- **PROBLEM REQUIREMENTS**:
Count the lines in the records below that contain the string "should", matching case exactly, and reply with the number alone.

[BEGIN]

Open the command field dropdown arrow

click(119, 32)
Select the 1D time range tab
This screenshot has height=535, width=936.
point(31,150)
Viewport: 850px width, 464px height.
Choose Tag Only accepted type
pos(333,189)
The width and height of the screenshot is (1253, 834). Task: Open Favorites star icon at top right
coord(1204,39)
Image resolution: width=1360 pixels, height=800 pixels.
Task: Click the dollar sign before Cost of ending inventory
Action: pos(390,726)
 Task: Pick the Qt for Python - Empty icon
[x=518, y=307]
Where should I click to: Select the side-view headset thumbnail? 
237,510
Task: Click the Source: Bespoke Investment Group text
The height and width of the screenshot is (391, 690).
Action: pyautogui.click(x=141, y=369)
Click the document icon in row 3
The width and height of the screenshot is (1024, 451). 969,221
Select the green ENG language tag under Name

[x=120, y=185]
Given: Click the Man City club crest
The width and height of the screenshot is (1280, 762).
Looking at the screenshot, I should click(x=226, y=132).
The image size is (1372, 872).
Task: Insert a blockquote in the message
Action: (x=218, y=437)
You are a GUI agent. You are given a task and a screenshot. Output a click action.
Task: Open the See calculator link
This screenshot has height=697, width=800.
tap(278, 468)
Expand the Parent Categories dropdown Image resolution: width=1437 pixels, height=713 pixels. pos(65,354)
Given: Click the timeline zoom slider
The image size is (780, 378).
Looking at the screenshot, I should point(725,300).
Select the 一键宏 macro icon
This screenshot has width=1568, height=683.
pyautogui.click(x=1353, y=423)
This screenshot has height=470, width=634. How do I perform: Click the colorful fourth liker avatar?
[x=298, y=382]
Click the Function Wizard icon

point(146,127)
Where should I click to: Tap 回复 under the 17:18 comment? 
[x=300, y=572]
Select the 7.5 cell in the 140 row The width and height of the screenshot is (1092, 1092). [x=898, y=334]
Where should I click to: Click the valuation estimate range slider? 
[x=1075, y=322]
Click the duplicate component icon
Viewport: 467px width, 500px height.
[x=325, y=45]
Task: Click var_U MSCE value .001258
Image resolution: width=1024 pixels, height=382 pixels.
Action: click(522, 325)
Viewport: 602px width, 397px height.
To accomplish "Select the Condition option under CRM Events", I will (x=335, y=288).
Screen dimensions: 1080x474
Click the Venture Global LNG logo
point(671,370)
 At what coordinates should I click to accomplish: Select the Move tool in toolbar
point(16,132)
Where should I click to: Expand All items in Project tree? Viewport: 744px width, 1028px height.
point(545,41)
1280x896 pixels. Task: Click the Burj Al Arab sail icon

[END]

- **EXERCISE RESULT**:
7